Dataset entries
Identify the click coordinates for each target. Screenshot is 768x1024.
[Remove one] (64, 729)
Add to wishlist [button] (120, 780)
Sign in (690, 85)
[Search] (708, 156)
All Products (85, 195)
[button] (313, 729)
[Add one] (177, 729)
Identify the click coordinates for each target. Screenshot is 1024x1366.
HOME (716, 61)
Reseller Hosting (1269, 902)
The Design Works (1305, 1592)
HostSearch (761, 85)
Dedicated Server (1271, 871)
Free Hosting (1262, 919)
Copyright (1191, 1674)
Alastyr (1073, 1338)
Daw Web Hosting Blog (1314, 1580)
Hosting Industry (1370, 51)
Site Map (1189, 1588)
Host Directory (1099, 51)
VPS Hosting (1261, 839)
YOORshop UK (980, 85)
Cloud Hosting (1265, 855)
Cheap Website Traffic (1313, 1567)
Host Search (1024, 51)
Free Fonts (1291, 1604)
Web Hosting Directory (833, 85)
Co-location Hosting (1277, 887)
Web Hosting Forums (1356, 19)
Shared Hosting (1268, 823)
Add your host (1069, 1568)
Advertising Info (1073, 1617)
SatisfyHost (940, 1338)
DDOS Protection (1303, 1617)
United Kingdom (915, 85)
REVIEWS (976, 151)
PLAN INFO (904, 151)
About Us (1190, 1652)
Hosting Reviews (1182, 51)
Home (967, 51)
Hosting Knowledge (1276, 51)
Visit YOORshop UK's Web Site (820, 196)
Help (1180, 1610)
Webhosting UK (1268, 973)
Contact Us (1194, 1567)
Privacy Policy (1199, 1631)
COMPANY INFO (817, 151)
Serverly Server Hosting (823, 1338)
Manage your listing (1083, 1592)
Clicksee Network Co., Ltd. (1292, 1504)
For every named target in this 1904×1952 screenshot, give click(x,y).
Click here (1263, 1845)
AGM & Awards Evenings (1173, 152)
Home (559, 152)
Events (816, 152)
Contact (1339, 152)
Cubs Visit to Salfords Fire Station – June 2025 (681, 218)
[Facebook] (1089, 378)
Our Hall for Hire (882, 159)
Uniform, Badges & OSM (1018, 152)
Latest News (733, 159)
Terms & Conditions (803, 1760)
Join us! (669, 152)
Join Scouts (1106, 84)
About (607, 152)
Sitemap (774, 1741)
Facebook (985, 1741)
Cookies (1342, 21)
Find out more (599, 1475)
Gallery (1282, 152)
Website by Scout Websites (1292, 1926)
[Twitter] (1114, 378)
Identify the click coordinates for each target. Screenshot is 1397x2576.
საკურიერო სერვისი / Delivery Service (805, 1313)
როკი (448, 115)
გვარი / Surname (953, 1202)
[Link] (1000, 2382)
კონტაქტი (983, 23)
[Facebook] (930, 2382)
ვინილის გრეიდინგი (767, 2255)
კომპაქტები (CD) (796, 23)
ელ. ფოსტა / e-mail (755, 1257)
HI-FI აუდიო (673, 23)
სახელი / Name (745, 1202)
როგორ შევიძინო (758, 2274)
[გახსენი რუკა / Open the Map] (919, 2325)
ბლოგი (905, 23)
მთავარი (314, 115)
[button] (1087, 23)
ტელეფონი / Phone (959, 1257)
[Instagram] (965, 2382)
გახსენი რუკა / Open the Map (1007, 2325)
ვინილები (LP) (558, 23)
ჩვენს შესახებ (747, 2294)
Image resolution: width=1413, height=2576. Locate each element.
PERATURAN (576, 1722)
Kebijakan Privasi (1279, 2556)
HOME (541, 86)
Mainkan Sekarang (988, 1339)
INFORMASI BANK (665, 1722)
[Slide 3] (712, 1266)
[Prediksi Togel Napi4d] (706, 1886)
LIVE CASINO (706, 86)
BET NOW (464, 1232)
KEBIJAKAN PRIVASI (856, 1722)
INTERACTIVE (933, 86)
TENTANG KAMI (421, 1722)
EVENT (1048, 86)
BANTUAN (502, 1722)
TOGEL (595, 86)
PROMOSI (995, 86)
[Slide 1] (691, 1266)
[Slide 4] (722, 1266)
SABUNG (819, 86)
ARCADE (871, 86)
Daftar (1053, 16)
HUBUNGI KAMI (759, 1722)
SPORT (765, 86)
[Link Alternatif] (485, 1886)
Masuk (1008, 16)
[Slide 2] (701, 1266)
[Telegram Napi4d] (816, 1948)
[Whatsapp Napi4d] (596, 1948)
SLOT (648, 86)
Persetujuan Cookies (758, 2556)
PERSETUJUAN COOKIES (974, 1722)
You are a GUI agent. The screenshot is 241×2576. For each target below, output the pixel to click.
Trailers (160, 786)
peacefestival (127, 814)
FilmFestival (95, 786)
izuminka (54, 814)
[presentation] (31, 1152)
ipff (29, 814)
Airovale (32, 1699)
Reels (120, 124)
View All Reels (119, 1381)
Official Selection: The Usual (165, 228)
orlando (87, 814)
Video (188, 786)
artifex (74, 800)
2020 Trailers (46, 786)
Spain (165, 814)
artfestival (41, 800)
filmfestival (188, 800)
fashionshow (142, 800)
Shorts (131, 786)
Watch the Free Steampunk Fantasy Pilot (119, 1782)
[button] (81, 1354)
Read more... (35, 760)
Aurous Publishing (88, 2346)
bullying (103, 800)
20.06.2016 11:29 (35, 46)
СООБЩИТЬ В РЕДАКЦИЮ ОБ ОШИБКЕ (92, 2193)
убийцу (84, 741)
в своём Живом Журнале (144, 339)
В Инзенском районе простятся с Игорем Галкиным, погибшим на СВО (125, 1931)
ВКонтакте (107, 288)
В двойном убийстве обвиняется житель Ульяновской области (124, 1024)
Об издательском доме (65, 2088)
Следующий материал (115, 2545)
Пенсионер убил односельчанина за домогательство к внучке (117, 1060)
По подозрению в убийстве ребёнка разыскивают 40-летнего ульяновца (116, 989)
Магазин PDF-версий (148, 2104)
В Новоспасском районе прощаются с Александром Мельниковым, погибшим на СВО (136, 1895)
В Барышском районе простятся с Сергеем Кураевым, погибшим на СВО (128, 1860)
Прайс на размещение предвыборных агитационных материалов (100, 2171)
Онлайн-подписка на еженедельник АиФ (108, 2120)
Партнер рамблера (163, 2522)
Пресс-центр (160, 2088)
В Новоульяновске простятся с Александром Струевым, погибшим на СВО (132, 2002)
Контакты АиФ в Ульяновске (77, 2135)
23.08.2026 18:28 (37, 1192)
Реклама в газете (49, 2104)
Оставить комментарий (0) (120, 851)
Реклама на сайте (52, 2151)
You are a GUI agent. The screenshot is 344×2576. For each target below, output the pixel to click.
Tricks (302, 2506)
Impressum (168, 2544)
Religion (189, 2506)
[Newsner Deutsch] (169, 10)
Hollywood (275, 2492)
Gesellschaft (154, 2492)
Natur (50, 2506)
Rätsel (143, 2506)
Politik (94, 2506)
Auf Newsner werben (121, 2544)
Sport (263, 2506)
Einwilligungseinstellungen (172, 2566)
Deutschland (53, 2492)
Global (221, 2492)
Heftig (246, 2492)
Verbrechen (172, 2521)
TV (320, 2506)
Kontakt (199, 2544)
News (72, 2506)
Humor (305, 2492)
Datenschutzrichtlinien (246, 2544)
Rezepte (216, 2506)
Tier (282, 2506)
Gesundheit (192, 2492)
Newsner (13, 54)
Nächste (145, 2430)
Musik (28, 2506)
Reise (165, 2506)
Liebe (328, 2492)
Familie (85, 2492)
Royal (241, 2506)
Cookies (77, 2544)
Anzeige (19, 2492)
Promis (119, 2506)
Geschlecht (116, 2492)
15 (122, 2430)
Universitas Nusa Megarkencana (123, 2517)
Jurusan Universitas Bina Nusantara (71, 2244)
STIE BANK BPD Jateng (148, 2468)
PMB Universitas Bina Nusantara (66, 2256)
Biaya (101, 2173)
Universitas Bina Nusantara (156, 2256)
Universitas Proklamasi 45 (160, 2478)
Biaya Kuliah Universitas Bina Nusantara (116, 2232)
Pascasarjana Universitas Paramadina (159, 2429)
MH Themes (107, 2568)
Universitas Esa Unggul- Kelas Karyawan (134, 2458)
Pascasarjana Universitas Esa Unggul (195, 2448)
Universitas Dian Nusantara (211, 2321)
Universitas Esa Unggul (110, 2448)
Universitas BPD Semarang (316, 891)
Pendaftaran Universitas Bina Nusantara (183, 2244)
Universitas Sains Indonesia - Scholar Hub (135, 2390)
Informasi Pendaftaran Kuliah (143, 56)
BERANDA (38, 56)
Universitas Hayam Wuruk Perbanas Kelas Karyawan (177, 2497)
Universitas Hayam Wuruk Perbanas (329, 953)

> **Work item**
Show the lines where the word "Open" appears in the entries.

> **Response**
[გახსენი რუკა / Open the Map] (919, 2325)
გახსენი რუკა / Open the Map (1007, 2325)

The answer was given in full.